Sunday, January 30, 2011

Chocolate Chip Cookies

I have always been fascinated by the desserts in my various crock pot cookbooks, especially ones that are cake-like.  For the last two years, however, I've taken the opportunity to try out some of these desserts for my department's Advent party.  (The problem with this is that, because I have to bring it to the party, some of the really awesome ones, which should really be served warm, won't work.)  Last year, I made the Chocolate Hazelnut Pudding Cake from the Crock-Pot Incredibly Easy Recipes cookbook, but this year I tried Chocolate Chip Cookies from The Gourmet Slow Cooker: Simple and Sophisticated Meals from Around the World.

The thing about this recipe is that you're really just making cookie dough and cooking it in the crock pot instead of the oven, so in that sense it's not something I would necessarily recommend if you want chocolate chip cookies.  It was fun for me because I wanted to try out another dessert from my crock pot and keep up the tradition of bringing a crock pot dessert to the Advent party, but were I to say, "Hey, I'd like to make some chocolate chip cookies from scratch!", this is not the way that I'd choose to make them.

You begin, however, by greasing the slow cooker.  Obviously, I don't have a picture of that.  The recipe calls for using butter or vegetable oil.  To make it easier, however, I just used a nonstick cooking spray (my roommate actually bought a nonstick cooking spray especially for baking, so I used that).  You also line the bottom of the crock pot with wax paper.  I should have taken a picture of that in retrospect because I had a fun time trying to get the wax paper cut to the right size to fit the bottom of the crock pot, but oh well.

Then you make the cookie dough, some of the steps of which you can see pictures of above.  You mix the wet ingredients together (butter, eggs, regular sugar, brown sugar, and vanilla extract) and the dry ingredients together, but separately from the wet ingredients (flour, baking soda, and salt -- in this case, I did add the salt).  After then mixing the wet and dry ingredients together, you add in semisweet chocolate chips (yum).  The recipe actually calls for chopped walnuts to be added as well, but I don't like nuts in my chocolate chip cookies, so I skipped this step.

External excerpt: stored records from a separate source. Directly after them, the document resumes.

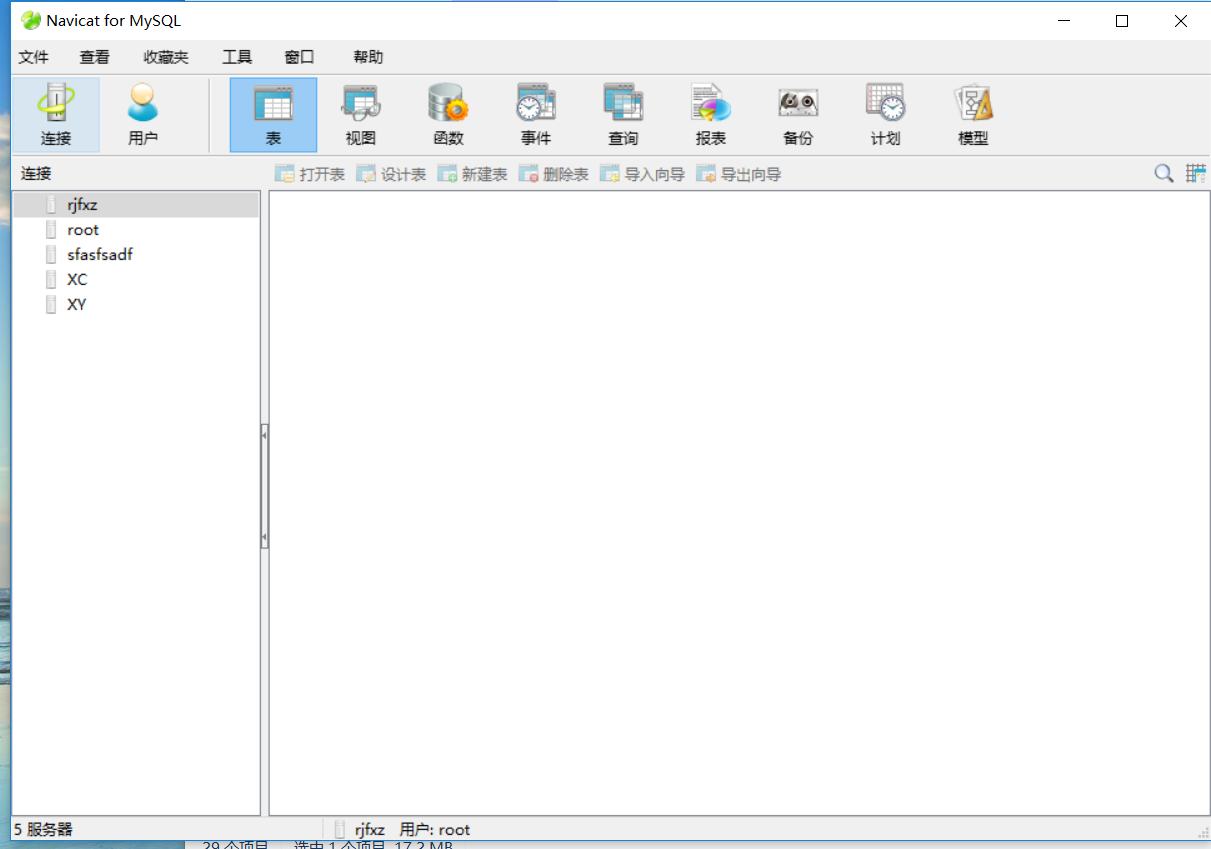Click the 事件 (Event) toolbar icon
Viewport: 1211px width, 849px height.
point(536,114)
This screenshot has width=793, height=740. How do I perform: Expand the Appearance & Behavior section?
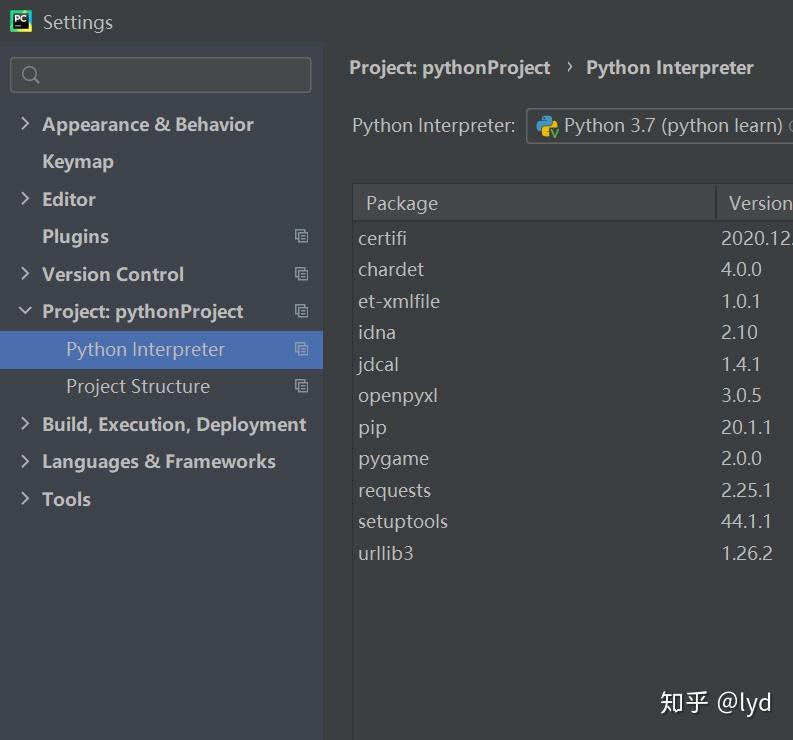(25, 124)

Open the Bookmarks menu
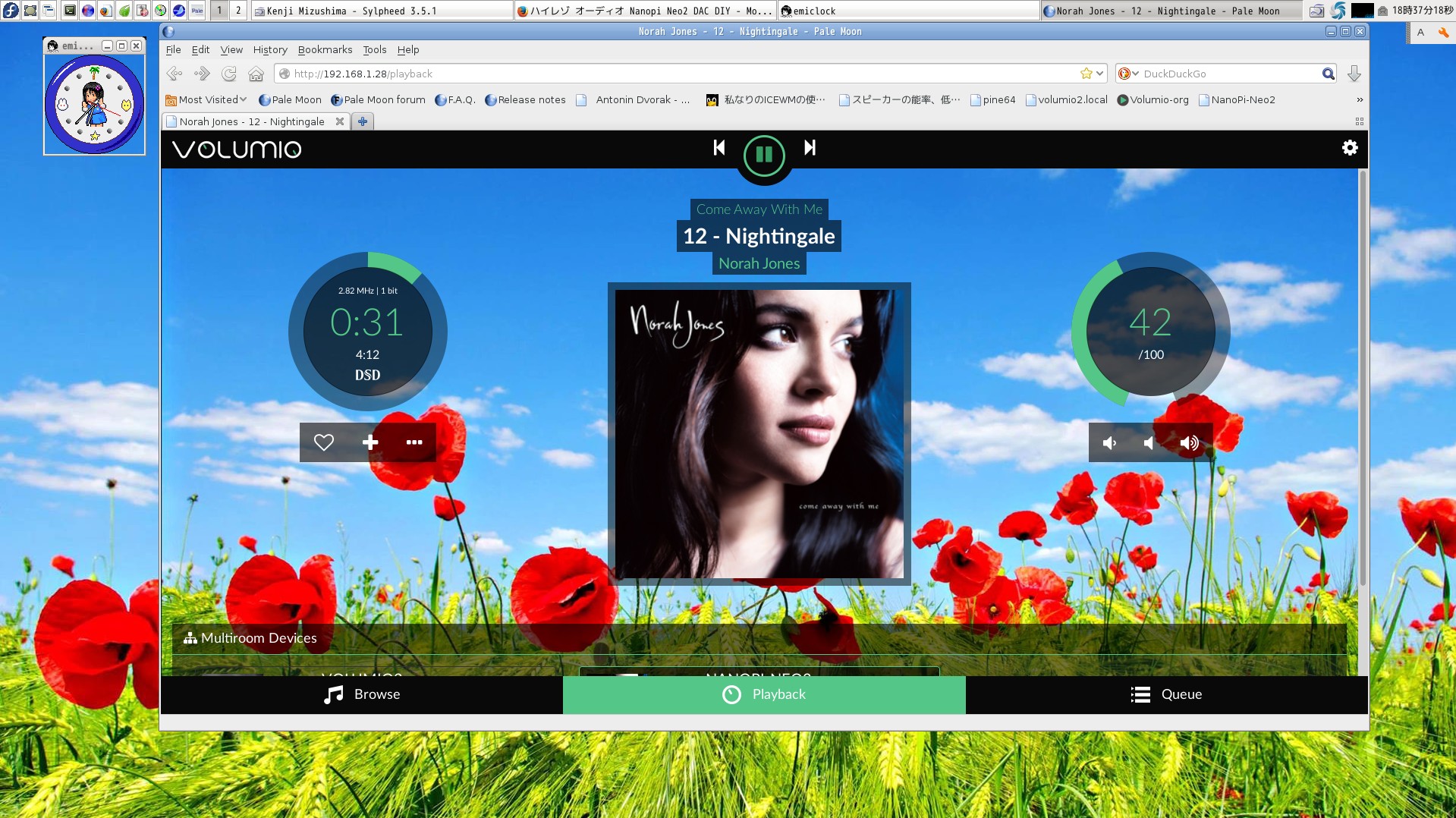(x=325, y=49)
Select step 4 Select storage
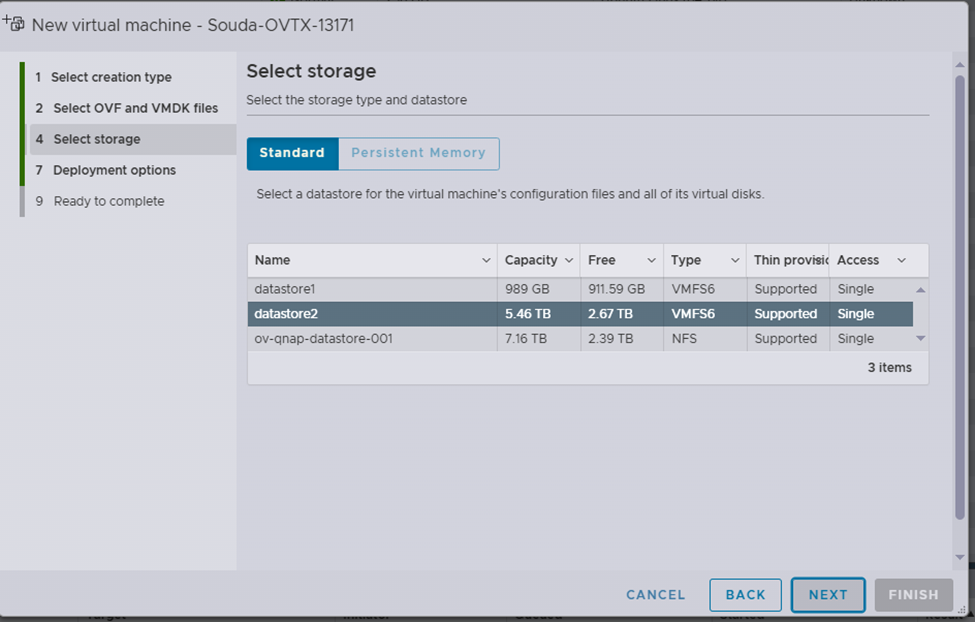 tap(96, 139)
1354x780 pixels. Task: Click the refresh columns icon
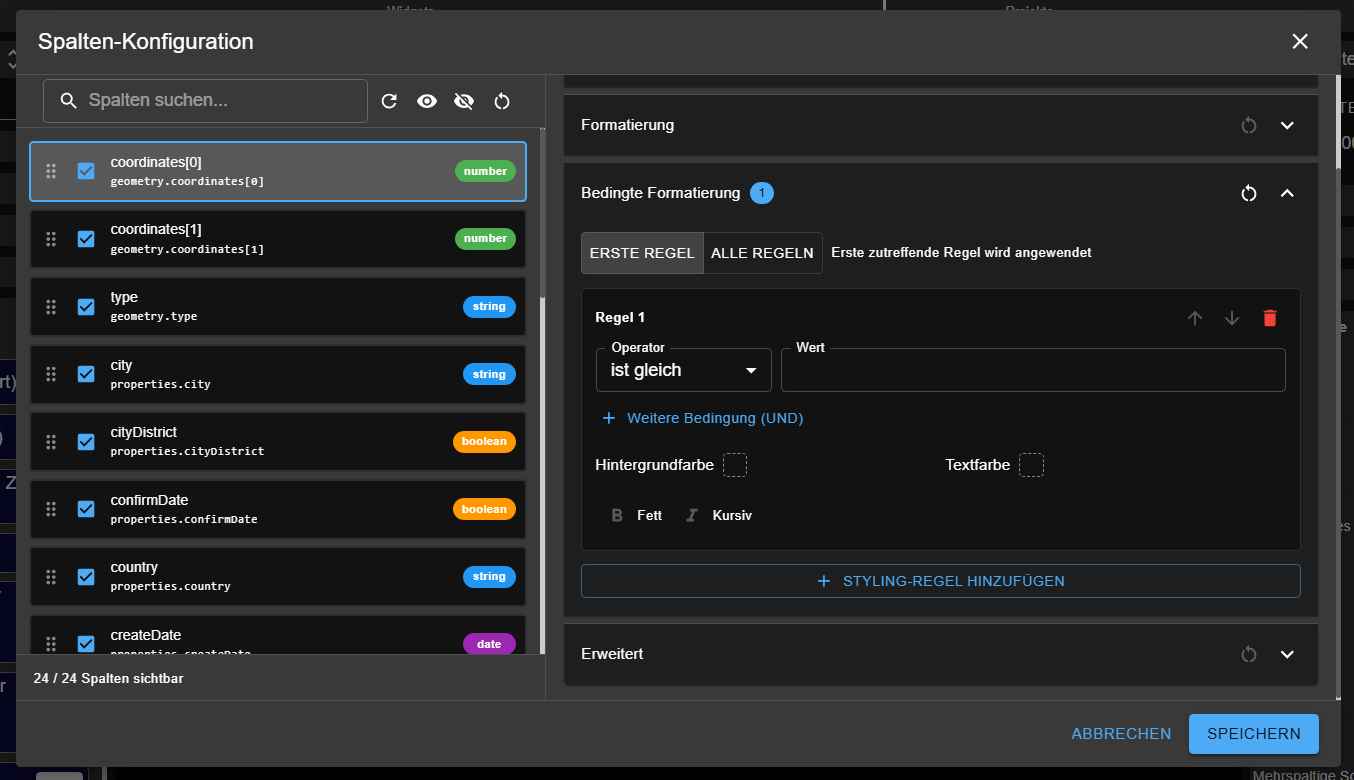390,101
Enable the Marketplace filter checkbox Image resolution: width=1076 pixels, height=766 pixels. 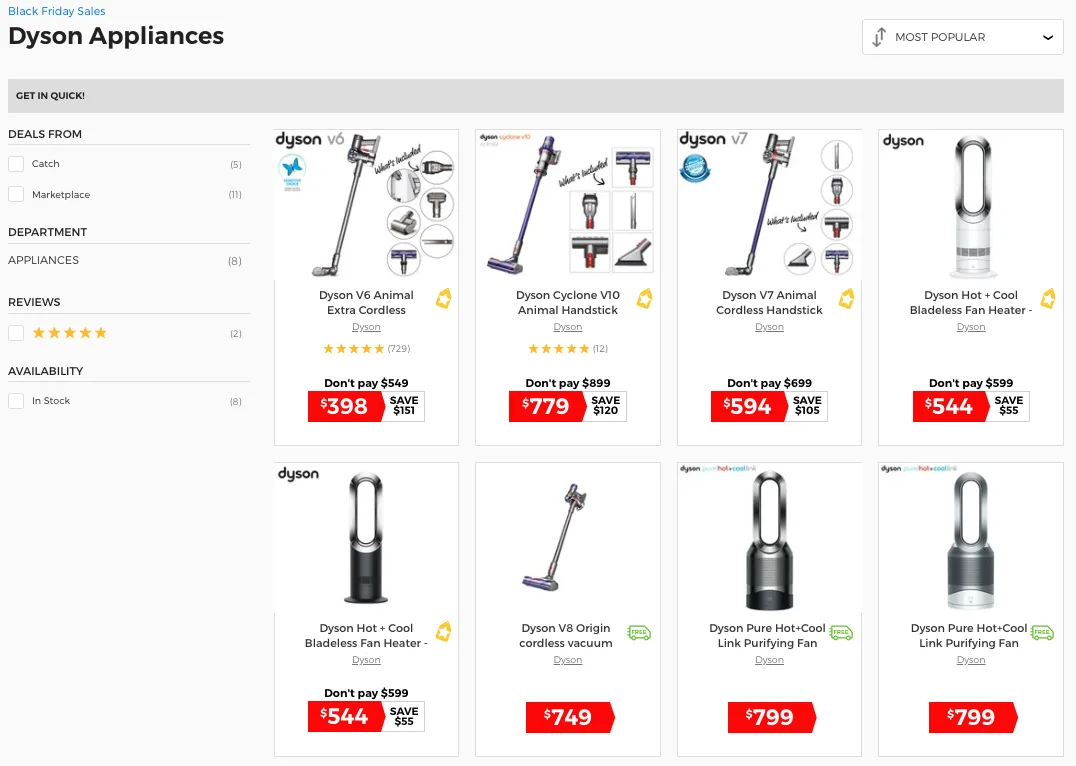point(16,195)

Now, what I should have done in making this recipe was to use my roommate's KitchenAid mixer, but at the time I was trying to get the cookies made and get changed before the party so I wasn't really thinking about that.  It's okay, however, because I had a good time mixing in the chips by hand.  Also, I would guess that most graduate students, especially those who are newly out of undergrad, do not own a KitchenAid mixer, so what I did is actually more in line with the graduate student spirit, even though I wasn't really thinking of that at the time.

Finally, you smooth the dough into the bottom of the slow cooker, cover it, and then let it cook for three hours on low.  The cookbook says that you should cook it "on low for about 3 hours, until a toothpick inserted into the center comes out clean," and that you should "set the lid slightly ajar for the last 30 minutes."  I followed these directions, but then ran into the same problem I had when I made the cake in the crock pot the year before: I got paranoid because it looked like the cookies weren't done.  My paranoia is compounded by the fact that we never have toothpicks, so I have to use a knife to test done-ness when baking, something that doesn't have quite the same desired effect as a toothpick.

So this is what the dish looked like at the end of three hours.

And this is what it looked like after I let my paranoia get the better of me and kept it cooking for another hour.

What I did in the end is just to resist my paranoia and take it out even though I wasn't sure that it was done.  To take the cookies out of the crock pot, you remove the insert and let them cool for about 30 minutes before turning it over to dump the cookies out.

So the image to the right is what the cookies looked like when I had cut them for the Advent party.  The recipe says that it serves six to eight and obviously I got more slices out of that, but I think that the recipe expects you to cut bigger slices than I did.  Now, obviously, these don't really look like "cookies," per se, and it's actually really telling that the end of the recipe in the cookbook asks you to "cut the cake" (emphasis is my own).  Regardless, it wasn't that bad and I think it all got eaten at the Advent party (or at least a lot of it did).  It might have come out a bit dry because of my paranoid over-cooking, but it wasn't really too bad there either.  Were I to make this again, I'd take it out after three hours as recommended.

Now, as my readers know, normally and analyze the recipes I review in terms of cost and calories per serving.  I'm not going to do that for this one, however.  I had all of the ingredients already except for vanilla extract and chocolate chips, so the amount I spent doesn't really reflect the cost per serving.  In terms of calories... well, they're chocolate chip cookies... they're not healthy.  I'll just leave it at that.